The Interpretation of Dreams was first published in an edition of only 600 copies, and these took eight years to sell. The work subsequently gained popularity, and seven more editions were printed in Freud's lifetime, the last in 1929.[2]

The classicist Norman O. Brown described The Interpretation of Dreams as one of the great applications and extensions of the Socratic maxim "know thyself" in Life Against Death (1959).[21] The philosopher Paul Ricœur described The Interpretation of Dreams as Freud's "first great book" in Freud and Philosophy (1965). He argued that like Freud's other works it posits a "semantics of desire".[22] The mythologist Joseph Campbell described the book as an "epochal work", noting in The Masks of God: Creative Mythology (1968) that it was "based on insights derived from years devoted to the fantasies of neurotics".[23] Max Schur, Freud's physician and friend, provided evidence in Freud: Living and Dying (1972) that the first dream that Freud analyzed, his so-called "Irma dream", was not very disguised, but actually closely portrayed a medical disaster of Emma Eckstein, one of Freud's patients.[24] The psychologist Hans Eysenck argued in Decline and Fall of the Freudian Empire (1985) that the dreams Freud cites actually disprove Freud's dream theory.[25]

The philosopher John Forrester described The Interpretation of Dreams as Freud's "masterpiece" in Dispatches from the Freud Wars (1997). He suggested that the book could be considered a form of autobiographical writing and compared it to the naturalist Charles Darwin's On the Origin of Species (1859).[26] The philosopher Dermot Moran compared the influence that The Interpretation of Dreams exerted on psychoanalysis to that which the philosopher Edmund Husserl's Logical Investigations (1900–1901) exerted on 20th-century European philosophy in his introduction to the latter work.[27]

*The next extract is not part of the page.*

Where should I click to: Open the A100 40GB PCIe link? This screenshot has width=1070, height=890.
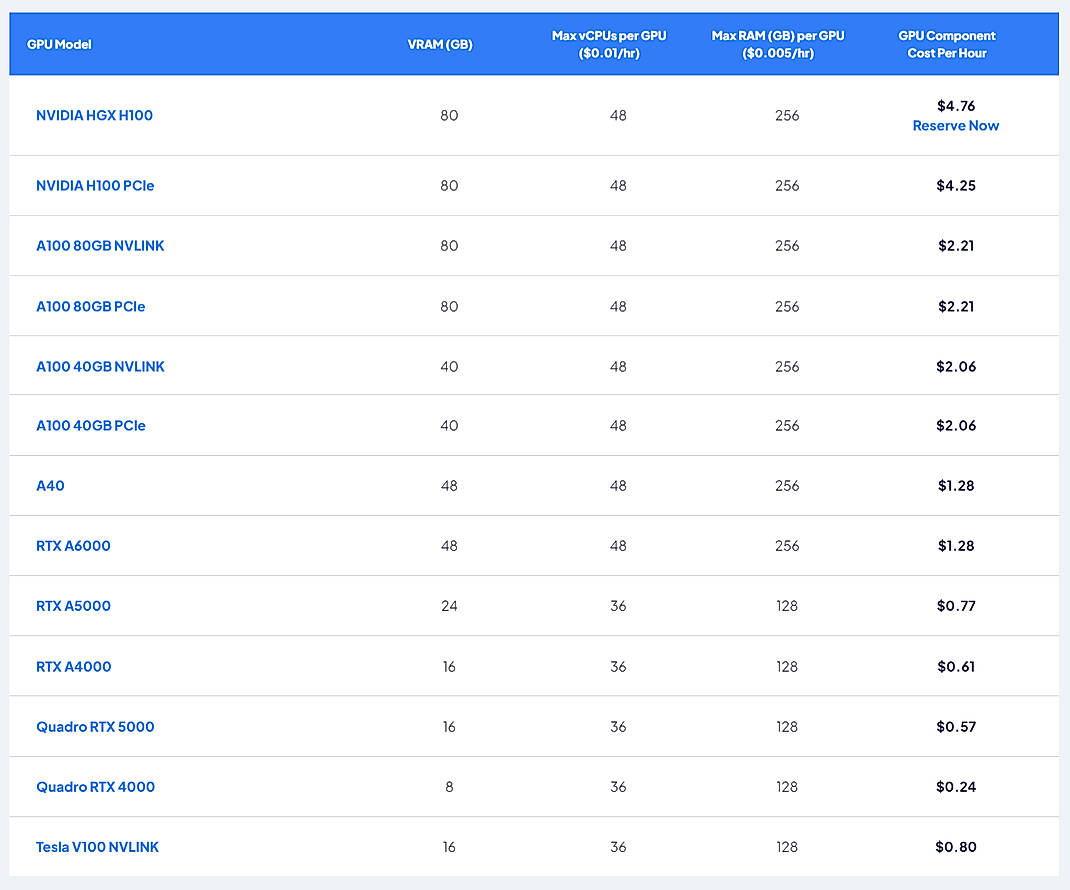(x=91, y=426)
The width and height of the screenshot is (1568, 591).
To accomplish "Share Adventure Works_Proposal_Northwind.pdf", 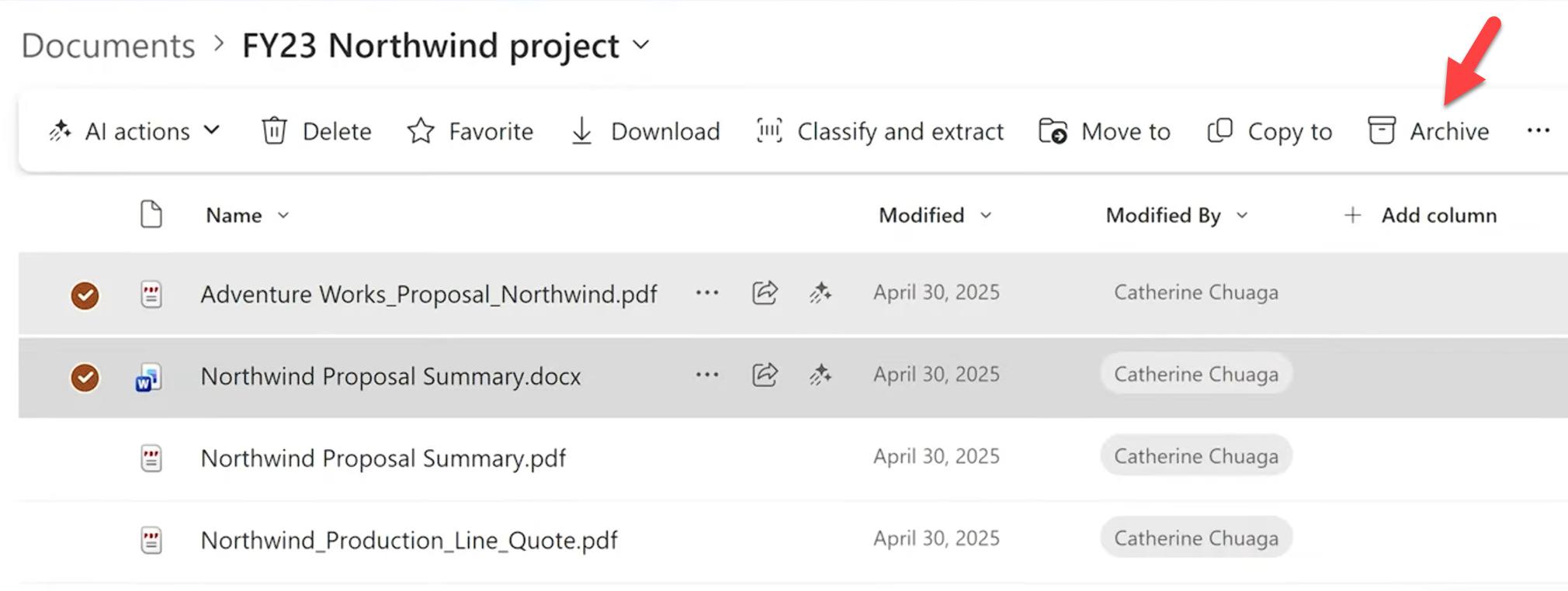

The philosopher Mikkel Borch-Jacobsen and the psychologist Sonu Shamdasani noted in The Freud Files (2012) that the Swiss psychiatrist Eugen Bleuler wrote to Freud in October 1905 that he was convinced of the correctness of The Interpretation of Dreams as soon as he read it. They argued, however, that Freud's analysis of the dream of Irma's injection was partly based on Belgian psychologist Joseph Delboeuf's analysis of a dream in Sleep and Dreams. In their view, The Interpretation of Dreams should be placed in the context of the "introspective hypnotism" practiced by figures such as Auguste Forel, Eugen Bleuler, and Oskar Vogt. They charged Freud with selectively citing some authors on dreams (including Marie-Jean-Léon, Marquis d'Hervey de Saint Denys and Louis Ferdinand Alfred Maury), ignoring others (including Jean-Martin Charcot, Pierre Janet, and Richard von Krafft-Ebing), and systematically avoiding "citing the passages in the works of his predecessors which came closest to his own theories."[28]

E. James Lieberman and Robert Kramer wrote in an introduction to a collection of letters between Freud and the psychoanalyst Otto Rank that Rank was impressed by The Interpretation of Dreams when he read it in 1905, and was moved to write a critical reanalysis of one of Freud's own dreams. They suggested that it may have been partly this reanalysis that brought Rank to Freud's attention. They noted that it was with Rank's help that Freud published the second edition of The Interpretation of Dreams in 1909.[29] The neuropsychoanalyst Mark Blechner argued in Contemporary Psychoanalysis that even if one does not agree with Freud's theories, The Interpretation of Dreams remains a valuable record of dream texts and an analysis of the mental operations that dreams demonstrate.[30] Art historian and filmmaker Joseph Koerner drew the title of his 2019 film The Burning Child from a dream of that title, which opens Chapter 7 of Interpretation of Dreams.[31] The album packaging for the 2002 David Bowie album 'Heathen' contains an image of the book.[32]